M: And in addition to documenting...what are the frills when showing fashion?

L: Showing fashion is very difficult. It has specific presentation conditions in terms of temperature, light and humidity. These clothes, for example, after the end of the show, they have to remain without receiving light for months. The fabric, like our skin, loses pigment and then materiality and falls apart when exposed to light. That's why the Rhodia collection is not permanently exposed. There is an international museum agreement that defines the technical light for drawings and fabrics. It's really a challenge to exhibit fashion, and museums in Brazil already have challenges in themselves.


M: These curtains resemble dressing rooms...

L: It has a vibe, everything looks beautiful, the textures become brighter, the colours too...

M: You just can't take everything, right?

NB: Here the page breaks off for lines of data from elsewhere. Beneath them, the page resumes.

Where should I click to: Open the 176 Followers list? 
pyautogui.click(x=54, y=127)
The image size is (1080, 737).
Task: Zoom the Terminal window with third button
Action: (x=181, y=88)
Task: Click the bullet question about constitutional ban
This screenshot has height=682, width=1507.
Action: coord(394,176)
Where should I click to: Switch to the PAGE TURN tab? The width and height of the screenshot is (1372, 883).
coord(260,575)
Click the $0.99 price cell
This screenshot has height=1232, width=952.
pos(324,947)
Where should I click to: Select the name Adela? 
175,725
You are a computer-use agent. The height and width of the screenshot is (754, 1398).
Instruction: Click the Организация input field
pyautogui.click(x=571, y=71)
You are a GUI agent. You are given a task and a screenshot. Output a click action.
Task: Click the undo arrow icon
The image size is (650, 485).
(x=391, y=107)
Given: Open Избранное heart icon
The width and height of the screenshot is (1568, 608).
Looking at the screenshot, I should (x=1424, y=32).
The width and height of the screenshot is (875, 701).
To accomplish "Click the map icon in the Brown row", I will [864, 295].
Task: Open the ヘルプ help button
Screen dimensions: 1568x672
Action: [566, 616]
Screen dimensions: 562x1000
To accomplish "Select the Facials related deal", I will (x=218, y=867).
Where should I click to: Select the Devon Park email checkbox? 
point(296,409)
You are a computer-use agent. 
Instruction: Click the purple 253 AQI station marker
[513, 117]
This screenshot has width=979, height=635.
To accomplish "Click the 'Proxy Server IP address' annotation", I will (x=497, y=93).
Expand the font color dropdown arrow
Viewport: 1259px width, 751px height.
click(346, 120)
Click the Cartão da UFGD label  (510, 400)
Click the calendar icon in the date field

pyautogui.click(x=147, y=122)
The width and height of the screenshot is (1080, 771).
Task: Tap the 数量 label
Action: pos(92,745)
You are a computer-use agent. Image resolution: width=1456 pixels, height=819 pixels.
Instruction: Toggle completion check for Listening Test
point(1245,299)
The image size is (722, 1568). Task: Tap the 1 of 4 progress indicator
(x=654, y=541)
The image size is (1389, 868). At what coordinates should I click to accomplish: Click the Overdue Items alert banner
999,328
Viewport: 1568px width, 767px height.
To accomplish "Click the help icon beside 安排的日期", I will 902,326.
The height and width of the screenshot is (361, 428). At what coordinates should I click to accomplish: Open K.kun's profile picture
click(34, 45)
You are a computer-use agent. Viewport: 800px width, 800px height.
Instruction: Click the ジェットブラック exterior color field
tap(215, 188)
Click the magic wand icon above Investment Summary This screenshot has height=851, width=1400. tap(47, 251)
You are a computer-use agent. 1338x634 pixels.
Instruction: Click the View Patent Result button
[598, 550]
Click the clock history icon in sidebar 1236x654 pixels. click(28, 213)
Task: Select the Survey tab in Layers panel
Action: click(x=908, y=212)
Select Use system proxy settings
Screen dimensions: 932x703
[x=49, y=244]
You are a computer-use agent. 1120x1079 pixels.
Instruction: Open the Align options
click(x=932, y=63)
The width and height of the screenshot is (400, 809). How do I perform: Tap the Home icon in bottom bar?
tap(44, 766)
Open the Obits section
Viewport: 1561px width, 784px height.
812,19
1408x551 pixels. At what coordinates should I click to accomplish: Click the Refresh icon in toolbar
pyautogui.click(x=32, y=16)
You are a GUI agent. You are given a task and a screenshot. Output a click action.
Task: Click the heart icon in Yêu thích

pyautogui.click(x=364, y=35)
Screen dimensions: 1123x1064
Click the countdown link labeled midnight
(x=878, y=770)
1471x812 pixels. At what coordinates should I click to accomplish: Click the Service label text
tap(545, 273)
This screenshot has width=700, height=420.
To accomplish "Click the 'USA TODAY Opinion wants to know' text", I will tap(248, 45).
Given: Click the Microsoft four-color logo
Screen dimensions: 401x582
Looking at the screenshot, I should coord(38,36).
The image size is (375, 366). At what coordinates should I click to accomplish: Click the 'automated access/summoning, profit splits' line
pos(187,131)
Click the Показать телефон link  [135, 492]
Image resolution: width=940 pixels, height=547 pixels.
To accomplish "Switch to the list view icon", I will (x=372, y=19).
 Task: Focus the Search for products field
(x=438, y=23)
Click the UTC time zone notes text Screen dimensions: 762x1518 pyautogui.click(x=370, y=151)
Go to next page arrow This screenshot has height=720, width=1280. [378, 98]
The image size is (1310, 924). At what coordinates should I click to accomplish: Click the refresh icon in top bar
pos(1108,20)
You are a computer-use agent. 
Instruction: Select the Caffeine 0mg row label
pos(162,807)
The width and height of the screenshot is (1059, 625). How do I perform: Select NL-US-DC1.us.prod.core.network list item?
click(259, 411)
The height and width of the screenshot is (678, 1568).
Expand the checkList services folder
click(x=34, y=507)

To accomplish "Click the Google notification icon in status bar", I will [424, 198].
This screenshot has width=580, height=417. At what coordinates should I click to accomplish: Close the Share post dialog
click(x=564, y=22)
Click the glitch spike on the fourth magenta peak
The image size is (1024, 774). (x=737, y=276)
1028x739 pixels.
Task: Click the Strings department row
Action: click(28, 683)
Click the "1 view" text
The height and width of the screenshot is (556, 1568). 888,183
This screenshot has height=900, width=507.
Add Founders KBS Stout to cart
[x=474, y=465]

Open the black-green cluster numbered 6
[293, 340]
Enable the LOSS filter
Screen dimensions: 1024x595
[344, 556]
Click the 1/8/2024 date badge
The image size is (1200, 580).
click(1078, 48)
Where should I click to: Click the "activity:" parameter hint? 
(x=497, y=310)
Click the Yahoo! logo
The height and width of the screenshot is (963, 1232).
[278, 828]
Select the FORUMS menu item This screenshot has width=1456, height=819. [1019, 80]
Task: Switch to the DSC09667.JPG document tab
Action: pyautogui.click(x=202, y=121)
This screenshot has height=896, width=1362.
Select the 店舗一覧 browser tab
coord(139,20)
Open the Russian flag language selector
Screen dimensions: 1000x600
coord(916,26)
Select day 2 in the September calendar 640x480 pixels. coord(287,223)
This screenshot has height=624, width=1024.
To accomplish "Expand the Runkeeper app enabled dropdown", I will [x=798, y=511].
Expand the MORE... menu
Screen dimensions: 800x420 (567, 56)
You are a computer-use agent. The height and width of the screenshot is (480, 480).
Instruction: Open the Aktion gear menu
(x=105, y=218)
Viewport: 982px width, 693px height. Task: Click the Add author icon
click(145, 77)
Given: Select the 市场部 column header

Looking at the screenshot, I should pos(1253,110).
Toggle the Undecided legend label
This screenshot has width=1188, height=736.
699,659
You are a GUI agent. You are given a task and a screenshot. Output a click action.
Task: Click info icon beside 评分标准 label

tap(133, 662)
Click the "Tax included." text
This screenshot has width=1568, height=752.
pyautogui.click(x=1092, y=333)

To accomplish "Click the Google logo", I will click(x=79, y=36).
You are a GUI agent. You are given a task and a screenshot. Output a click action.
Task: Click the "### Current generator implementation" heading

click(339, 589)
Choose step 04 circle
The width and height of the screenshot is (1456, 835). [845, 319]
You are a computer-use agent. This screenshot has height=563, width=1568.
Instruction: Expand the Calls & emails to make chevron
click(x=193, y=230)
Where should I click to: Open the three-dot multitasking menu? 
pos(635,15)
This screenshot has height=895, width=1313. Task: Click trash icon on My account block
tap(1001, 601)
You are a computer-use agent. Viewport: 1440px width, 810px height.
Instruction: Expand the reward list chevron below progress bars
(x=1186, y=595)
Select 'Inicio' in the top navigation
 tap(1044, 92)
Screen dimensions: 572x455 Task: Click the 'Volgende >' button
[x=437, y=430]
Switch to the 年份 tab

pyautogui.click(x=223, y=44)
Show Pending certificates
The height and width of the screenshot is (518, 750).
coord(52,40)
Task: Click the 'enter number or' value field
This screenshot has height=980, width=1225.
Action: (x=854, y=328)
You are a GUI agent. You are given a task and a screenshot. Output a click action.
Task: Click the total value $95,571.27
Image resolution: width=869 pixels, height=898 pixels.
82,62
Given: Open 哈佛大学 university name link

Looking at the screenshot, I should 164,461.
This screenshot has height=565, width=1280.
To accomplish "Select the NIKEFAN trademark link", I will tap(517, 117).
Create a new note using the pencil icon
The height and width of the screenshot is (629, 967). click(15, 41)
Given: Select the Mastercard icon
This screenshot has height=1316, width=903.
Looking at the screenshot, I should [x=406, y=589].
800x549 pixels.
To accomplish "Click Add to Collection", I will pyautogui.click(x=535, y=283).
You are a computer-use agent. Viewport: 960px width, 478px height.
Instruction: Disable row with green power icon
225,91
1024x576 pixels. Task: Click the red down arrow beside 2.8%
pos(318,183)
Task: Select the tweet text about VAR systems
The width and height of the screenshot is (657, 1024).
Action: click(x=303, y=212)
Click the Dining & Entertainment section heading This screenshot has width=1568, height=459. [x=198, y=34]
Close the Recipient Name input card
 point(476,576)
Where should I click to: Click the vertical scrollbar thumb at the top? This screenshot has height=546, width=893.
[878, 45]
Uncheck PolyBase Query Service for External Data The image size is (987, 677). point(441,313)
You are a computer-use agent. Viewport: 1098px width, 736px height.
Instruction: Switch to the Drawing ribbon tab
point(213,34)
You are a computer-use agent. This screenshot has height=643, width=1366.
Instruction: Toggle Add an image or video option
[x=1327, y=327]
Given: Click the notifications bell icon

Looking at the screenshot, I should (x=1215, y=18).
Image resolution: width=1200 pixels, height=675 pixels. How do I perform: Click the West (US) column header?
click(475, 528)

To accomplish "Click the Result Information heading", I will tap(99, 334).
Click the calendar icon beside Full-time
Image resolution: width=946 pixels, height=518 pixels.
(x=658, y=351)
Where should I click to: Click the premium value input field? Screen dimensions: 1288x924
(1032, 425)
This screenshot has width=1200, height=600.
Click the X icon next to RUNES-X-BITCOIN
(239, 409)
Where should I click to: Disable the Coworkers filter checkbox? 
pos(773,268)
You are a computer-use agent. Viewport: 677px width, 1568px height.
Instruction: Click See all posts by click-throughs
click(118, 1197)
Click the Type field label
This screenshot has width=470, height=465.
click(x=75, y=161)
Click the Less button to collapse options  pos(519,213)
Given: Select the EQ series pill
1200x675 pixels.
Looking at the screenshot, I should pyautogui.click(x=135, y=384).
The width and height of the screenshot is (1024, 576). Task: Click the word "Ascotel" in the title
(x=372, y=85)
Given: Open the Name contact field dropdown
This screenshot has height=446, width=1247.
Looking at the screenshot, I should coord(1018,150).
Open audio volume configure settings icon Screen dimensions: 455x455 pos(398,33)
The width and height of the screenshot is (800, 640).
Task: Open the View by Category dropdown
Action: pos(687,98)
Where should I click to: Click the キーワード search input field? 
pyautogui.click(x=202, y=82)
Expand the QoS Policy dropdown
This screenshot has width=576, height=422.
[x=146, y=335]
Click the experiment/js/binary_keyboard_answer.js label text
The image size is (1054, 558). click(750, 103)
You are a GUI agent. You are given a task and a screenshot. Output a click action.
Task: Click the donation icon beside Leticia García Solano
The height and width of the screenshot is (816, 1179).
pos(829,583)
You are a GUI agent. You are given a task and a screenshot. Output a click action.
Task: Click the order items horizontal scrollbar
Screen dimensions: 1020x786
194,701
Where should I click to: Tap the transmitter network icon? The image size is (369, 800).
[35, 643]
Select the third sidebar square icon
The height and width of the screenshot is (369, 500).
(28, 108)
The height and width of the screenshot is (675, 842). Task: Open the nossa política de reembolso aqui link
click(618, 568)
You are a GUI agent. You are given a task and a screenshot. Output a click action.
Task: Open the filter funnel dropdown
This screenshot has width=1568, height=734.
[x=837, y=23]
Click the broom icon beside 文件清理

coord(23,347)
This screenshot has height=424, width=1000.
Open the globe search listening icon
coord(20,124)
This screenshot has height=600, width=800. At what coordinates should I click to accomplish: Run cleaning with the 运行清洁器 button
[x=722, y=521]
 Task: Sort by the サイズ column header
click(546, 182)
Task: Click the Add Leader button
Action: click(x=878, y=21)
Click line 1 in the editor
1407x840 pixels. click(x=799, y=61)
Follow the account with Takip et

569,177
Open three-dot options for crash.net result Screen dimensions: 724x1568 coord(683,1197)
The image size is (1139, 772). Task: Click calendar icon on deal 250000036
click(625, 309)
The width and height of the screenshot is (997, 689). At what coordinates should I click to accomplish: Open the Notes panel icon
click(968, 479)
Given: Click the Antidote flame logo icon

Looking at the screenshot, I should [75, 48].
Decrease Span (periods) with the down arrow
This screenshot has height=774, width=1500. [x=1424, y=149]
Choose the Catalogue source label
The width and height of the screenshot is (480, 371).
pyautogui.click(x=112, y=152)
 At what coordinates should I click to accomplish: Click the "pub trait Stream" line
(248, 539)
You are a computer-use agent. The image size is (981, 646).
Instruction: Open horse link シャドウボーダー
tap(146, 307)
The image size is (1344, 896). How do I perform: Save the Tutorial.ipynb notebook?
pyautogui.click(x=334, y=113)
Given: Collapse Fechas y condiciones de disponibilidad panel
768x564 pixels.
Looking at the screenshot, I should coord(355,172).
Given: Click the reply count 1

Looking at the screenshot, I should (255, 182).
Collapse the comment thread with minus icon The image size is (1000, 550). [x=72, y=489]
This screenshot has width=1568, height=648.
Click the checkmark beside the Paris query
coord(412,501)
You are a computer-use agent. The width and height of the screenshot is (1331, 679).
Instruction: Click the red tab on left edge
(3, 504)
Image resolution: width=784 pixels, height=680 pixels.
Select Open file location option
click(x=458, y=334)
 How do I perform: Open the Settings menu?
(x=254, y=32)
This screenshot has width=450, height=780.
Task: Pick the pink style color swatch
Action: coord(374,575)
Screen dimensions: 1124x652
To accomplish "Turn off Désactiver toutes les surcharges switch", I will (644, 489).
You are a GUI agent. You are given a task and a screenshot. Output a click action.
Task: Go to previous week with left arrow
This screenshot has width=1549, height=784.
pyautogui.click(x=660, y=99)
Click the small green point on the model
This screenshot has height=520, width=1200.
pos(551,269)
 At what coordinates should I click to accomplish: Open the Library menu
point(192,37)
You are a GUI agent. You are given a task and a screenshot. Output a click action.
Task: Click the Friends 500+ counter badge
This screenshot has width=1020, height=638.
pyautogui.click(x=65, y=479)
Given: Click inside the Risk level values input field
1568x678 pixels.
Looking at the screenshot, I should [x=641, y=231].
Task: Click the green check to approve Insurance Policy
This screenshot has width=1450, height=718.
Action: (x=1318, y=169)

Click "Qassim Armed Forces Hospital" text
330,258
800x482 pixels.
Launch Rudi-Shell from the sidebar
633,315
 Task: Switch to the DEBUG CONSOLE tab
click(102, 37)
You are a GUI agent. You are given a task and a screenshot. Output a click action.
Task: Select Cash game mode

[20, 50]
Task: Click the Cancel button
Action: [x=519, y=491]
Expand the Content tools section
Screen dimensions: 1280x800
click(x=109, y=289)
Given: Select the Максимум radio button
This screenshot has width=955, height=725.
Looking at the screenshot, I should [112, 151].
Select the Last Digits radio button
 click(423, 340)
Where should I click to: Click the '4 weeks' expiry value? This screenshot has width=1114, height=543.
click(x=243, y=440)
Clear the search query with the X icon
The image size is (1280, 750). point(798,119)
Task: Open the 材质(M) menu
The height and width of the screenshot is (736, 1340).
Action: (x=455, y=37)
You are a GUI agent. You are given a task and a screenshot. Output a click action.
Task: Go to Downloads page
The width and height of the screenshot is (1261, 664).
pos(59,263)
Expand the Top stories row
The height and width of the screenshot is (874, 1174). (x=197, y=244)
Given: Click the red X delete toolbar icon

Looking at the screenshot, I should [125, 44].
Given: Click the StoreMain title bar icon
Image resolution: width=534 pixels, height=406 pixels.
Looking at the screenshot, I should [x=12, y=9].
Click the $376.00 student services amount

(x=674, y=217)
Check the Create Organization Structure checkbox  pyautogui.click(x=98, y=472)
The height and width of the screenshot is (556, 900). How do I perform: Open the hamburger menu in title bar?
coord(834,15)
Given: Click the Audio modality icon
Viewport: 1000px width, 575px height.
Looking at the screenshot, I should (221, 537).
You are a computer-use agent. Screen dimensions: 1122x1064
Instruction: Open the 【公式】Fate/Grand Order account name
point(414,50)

L: We thought a lot about a way to get away from two analogies that are common in fashion exhibitions: the catwalk and the showcase. These amoeboid shapes were too much to handle this square space, thinking about getting away from the linearity of the catwalk and the associations that this brings, like evolution and linearity, and getting away from a linearity that the project does not have. Even though it has three seasons, we have silhouettes that refer to the future, like avaf and Amapô or Vicenta Perrotta and Randolpho Lamonier. Others refer to the 19th century, because they have a crinoline. It is a less fixed temporality.

M: Will you show sketches and other media?

L: 45 sketches and three documentaries that I produced over the time and in which Cássia Tabatini also participated in the photos. These additional materials gave unity to the project and made the editing process much easier. For the public, it is possible to access both the process and these clothes in the only moment they were worn by bodies.

M: And you joined the project? Tell us about your research process and insights when monitoring the pairs.

L: I entered the museum’s curatorial team to work at MASP Renner, in the third season along with Hanayrá Negreiros and Adriano Pedrosa, in 2021 So this implies that this is a long-term research, two and a half years, almost a master's degree in an extended research that allowed me to put the project in perspective with the history of fashion, with the history of art, with the history of museology in fashion and, especially, MASP ’s history. At the same time, it allowed me to live with the artists and designers and interview them all for the catalogue and the documentaries. It was a cool experience, getting to know the pairs, and understanding their connections, to write all the texts. There is a great variation that makes it cool to understand each work, each project, and how the works connect. Fashion is cool, there's a lot of knowledge accumulated in an outfit: geometry, updated modelling and the more conceptual perspective, such as signs of gender, class, religiosity, rebellion or acceptance.